Mais elles correspondent à l'utilisation d'une technique moderne pour montrer
des images tout à fait assimilables à ces images essentielles dont nous parlait
Philippe La Sagna et qui celles là datent de bien avant l'émergence du discours
de la science
C'est
que la camps, comme la psychanalyse, sont contemporains de l'universalisation
qu'a introduit la science dans notre Europe. L'anonymat des victimes réduites à
leur charogne impose une différence radicale avec les autre images collectives
que j'évoquais : Marylin, Potemkine, ce sont des noms propres, des noms propres
qui en appellent d'autres, peut être un peu différents pour chacun mais en tout
cas reconnaissables par beaucoup : un tramway, John Kennedy, Eisenstein, etc.
Nous
faut-il alors penser que ces images des camps représentent des phénomènes hors
discours et considérer qu'une fois nettoyées par la psychanalyse de leur charge
de captivation fantasmatique elles ne nous concernent plus, d'être hors les
limites du discours.

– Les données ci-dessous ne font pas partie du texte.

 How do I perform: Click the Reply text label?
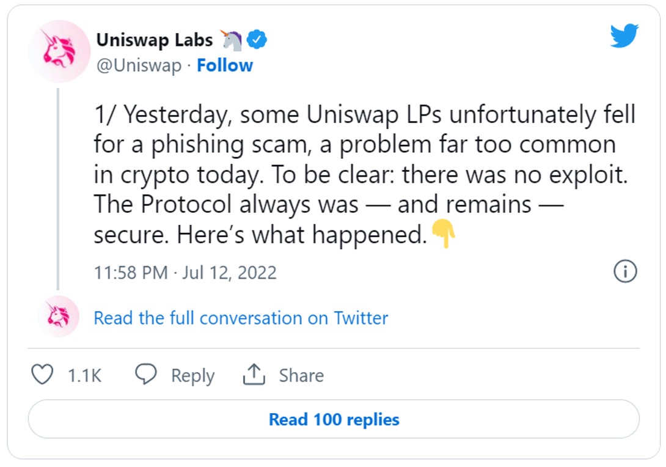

Ce n'était, je l'ai dit, pas le point de vue de Lacan et
il assignait plutôt aux psychanalystes, pour leur en avoir donné les outils, la
charge de la réflexion sur la ségrégation. C'est que ces phénomènes, s'ils sont
pour une part indicibles, ne sont pas hors discours : un discours qui met le
savoir en position maîtresse peut se passer de parole, mais il n'en détermine
pas moins un lien à l'autre, aussi féroce soit-il. Que les sujets contemporains
soient pris dans et par ce discours nous amène à être les interlocuteurs de la
question éthique qui se pose, et qu'ils nous posent par là, celle de d'y
consentir ou non. Cette question est irréductible à l'analyse du fantasme car
c'est au delà qu'elle se pose réellement, dans l'acte. Ceci implique que la
cure psychanalytique, si elle veut faire la preuve qu'elle est autre chose
qu'une thérapie adaptative, peut et doit être le lieu où une telle question
s'articule et trouve sa réponse, l'Ecole devant être le lieu où de la réponse
il serait pris acte. En effet, il me semble que si désir du psychanalyste il y
a, il a sa source en ce point où quelque chose reste radicalement indélébile,
non digéré par la solution interprétative, ineffaçable parce qu'au delà de la
répétitive romance qui fait exister l'Autre. L'un et l'autre sont solidaires
nous l'avons vu, et c'est par les voiles de la seconde que se montrent à nous
les chemins par lesquels nous pouvons accéder au premier, si nous acceptons de
ne pas rêver d'un homme nouveau, le fut-il par les voies de la psychanalyse.
J'aimerais
pour conclure encourager ceux qui ne l'ont pas encore vue à se rendre à
l'exposition Hors limites qui se tient actuellement à Beaubourg. Par un
parcours historique, elle nous confronte de façon saisissante aux solutions
successives proposées par des artistes qui depuis la dernière guerre ont tenté
de faire franchir à l'art les limites de ce que leur époque considérait comme
recevable justement au titre de l'art. Ces solutions n'ont rien de gratuit ni
d'aléatoire et on peut y suivre le resserrement progressif sur les moyens les
plus modernes, l’électronique et l'image vidéo et aussi sur la figuration de
corps mutilés ou morcelés. Cette exposition réussit la prouesse d'avoir vu sa
dernière œuvre, la plus contemporaine, interdite par les humanistes
d'aujourd'hui, pour être hors les limites de l'art. Cette dernière œuvre,
accompagnée des pétitions diverses qui demandent son interdiction et des
attendus du tribunal qui l'interdit effectivement est présente sous la forme
d'une grande carapace de tortue transparente, formant une arène vide des ses
occupant. Ceux ci auraient du être divers insectes carnivores qui auraient du
s'entre-dévorer et dont les survivants auraient ensuite du, poussés par la
nécessité, vivre en bonne intelligence. Pour l’anecdote, il n'est peut-être pas
vain de signaler que c'est une de nos images indélébiles collectives des
dernières trente années qui était à la pointe du combat des valeurs humanistes
contre cette œuvre, la nommée Brigitte Bardot.